Professeur de Lettres

Jo le Phéno : le surnom aurait mieux convenu au défunt Johnny Hallyday qu’à Jois Ndjibu. Lequel n’a ni le talent de « l’idole des jeunes », ni son audace : quand Johnny avait été l’un des pionniers du rock en France, Jo suit sans originalité la mode du rap, qui sévit chez nous depuis une bonne vingtaine d’années.

Son audace à lui se limite à un clip intitulé « Bavure ». Un clip violemment « anti-flics », qu’il avait retiré de la Toile après une première condamnation en 2016 et qu’il a remis sur Facebook en février 2017. Il vient, pour cette récidive, d’écoper de deux amendes de 1.000 euros chacune, jugement qu’il qualifie « d’accablant ».

Le jeune rappeur, aujourd’hui âgé de vingt-trois ans, expliquait alors avoir été ému par « une accumulation de violences policières ». Évoquant des « contrôles de police musclés » auxquels, selon Les Inrockuptibles du 7 avril dernier, il aurait assisté. Sans se demander si ces policiers avaient eu d’autre choix que de montrer les muscles. Citant Lamine Dieng, un « grand » de son quartier mort en 2007 dans un fourgon de police, et, bien sûr, Adama Traoré. De clip dénonçant les innombrables violences commises à l’encontre de policiers ou le double meurtre de Magnanville, point. Le jeune homme a manifestement l’indignation sélective. Comme tant d’autres.

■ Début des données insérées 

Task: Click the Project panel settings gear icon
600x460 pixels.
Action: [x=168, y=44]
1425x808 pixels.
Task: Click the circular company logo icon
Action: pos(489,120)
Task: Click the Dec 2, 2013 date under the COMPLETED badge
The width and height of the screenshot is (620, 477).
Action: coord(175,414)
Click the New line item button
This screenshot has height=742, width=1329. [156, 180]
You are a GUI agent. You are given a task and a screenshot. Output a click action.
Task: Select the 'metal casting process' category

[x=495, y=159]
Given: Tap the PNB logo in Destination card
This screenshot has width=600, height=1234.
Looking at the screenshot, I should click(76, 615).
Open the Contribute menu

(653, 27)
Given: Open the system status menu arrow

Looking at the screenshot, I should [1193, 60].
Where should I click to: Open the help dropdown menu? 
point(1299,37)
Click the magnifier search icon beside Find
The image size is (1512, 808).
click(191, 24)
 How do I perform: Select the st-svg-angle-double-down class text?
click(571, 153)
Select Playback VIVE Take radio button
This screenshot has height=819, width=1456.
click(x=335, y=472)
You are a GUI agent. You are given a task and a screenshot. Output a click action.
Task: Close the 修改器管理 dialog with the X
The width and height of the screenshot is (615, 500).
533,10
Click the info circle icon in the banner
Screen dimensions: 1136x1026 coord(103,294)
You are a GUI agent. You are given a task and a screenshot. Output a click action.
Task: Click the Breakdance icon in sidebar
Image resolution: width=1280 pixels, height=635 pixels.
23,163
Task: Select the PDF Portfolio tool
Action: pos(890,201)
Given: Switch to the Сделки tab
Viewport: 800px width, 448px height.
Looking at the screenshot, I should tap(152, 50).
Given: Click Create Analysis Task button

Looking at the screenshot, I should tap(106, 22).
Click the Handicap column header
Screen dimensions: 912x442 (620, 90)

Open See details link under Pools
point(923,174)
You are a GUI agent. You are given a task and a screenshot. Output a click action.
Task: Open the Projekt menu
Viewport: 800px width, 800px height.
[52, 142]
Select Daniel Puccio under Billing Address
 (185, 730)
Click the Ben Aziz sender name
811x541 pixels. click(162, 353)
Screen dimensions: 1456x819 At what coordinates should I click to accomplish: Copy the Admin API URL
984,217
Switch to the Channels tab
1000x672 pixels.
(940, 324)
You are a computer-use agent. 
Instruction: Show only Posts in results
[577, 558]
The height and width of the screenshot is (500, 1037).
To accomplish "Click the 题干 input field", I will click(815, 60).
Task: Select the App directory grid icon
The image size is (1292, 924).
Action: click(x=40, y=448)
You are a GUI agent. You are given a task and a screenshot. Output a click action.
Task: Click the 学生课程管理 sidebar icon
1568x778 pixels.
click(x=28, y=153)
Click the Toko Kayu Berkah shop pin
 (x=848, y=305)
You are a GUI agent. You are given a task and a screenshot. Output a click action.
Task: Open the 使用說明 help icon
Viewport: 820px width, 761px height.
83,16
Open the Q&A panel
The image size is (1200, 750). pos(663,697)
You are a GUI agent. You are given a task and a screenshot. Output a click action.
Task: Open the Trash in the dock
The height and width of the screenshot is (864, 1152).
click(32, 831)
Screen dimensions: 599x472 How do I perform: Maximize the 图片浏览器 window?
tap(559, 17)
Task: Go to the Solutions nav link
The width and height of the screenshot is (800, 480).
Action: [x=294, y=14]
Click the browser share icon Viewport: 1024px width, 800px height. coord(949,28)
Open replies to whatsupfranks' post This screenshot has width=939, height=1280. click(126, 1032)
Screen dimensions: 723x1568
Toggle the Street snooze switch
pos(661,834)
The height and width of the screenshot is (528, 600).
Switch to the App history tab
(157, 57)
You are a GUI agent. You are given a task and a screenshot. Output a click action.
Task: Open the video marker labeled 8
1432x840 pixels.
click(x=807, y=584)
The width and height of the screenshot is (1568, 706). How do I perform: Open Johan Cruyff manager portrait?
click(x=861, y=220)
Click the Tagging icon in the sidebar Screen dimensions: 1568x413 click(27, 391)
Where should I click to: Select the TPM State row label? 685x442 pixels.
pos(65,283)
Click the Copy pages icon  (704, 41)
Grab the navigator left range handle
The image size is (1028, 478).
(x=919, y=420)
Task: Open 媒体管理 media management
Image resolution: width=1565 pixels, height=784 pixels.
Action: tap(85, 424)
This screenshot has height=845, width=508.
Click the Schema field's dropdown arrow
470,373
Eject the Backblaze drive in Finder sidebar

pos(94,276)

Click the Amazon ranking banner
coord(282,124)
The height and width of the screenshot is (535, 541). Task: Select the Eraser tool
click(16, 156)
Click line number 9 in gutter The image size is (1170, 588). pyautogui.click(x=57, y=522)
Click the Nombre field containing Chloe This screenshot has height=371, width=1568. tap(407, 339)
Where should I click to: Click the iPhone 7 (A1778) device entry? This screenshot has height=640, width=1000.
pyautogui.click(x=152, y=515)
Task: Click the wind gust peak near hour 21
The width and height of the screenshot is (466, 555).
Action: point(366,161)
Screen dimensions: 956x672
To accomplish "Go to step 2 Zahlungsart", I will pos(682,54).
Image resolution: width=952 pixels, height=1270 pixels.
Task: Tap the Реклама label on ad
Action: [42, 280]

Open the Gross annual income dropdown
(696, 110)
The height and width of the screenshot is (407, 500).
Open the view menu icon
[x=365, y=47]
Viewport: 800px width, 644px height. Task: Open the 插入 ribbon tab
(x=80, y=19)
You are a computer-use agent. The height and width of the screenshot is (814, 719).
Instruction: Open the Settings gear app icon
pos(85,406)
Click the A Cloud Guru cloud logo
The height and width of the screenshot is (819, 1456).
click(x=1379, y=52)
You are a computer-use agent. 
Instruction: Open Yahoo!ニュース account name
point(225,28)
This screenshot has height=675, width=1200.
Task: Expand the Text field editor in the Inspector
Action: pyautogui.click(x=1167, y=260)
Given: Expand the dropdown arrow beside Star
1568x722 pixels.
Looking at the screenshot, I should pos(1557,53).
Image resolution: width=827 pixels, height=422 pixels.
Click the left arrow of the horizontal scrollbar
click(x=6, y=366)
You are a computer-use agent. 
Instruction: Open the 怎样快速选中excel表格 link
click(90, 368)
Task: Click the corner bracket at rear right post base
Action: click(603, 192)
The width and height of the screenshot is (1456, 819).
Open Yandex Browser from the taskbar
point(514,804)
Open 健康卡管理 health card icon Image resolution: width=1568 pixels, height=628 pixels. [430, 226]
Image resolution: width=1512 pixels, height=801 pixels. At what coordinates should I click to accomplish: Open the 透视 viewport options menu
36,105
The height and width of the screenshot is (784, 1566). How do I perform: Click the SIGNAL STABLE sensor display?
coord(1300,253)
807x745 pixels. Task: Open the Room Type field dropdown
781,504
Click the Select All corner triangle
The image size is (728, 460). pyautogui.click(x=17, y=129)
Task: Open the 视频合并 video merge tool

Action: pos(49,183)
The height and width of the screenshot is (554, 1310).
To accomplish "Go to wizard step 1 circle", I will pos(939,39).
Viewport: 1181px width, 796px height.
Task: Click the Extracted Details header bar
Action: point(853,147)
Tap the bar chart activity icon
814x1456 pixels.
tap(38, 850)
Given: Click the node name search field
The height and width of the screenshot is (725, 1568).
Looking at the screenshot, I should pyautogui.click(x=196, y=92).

La défense présentée en 2016 par son avocat, Me Saïd Harir, est éloquente : « Jo n’est pas un méchant. C’est juste un jeune qui essaie de percer. » Et aujourd’hui, pour percer, il faut chanter la haine du flic. La chose, certes, n’est pas nouvelle. Brassens, en son temps, criait déjà « Mort aux vaches ! » dans sa fameuse « Hécatombe ».

Mais il y avait chez le Sétois, tel celui de « L’Épave » , qui donne sa pèlerine au loqueteux transi, des flics sympathiques. Fussent-ils « bien singuliers ». Il y avait aussi, dans l’évocation des « mégères gendarmicides » occupées à « rosser les cognes », une vraie poésie : « La plus grasse de ces femelles,/Ouvrant son corsag’ dilaté,/Matraque à grands coups de mamelles/Ceux qui passent à sa porté’. » Une verve gaillarde, à mille lieues du « J’pisse sur la justice et sur la mère du commissaire » du rappeur, écœurant de vulgarité.

Il y avait, surtout, beaucoup d’humour. La violence des mots pouvait être extrême (« Moi, j’bichais car je les adore/Sous la forme de maccahbé’s »), elle était rachetée par l’invraisemblance comique de la scène. Le tribunal qui a condamné Jo vendredi dernier pointe justement l’absence de « distanciation fictionnelle »du clip. Le jeune rappeur nie que chanter « les condés, c’est des petits cons qui méritent de se faire plomber »« sans hésiter faut les fumer » soit une incitation à la violence, une « provocation non suivie d’effet au crime et [une] injure ». Le pire est qu’il est peut-être sincère. Peut-être s’imagine-t-il aussi qu’on peut tout dire et qu’au fond, rien n’a d’importance. À moins que les drogues qui lui ont valu une mise en garde à vue n’aient altéré ses fonctions cérébrales au point qu’il ne comprenne même plus la signification des trois misérables mots dont il dispose pour s’exprimer.

« Hécatombe » était une espièglerie rabelaisienne de mauvais garçon. La bêtise hargneuse de « Bavure » est le témoin et l’aliment de la haine que voue la racaille à ceux qui tentent de l’empêcher de nuire. Et Jo le reflet d’une jeunesse illettrée qui a perdu, avec le sens des mots, celui des réalités.

Un phénomène, Jo le Pheno ? Plutôt, hélas, le pur produit de son époque, de notre époque.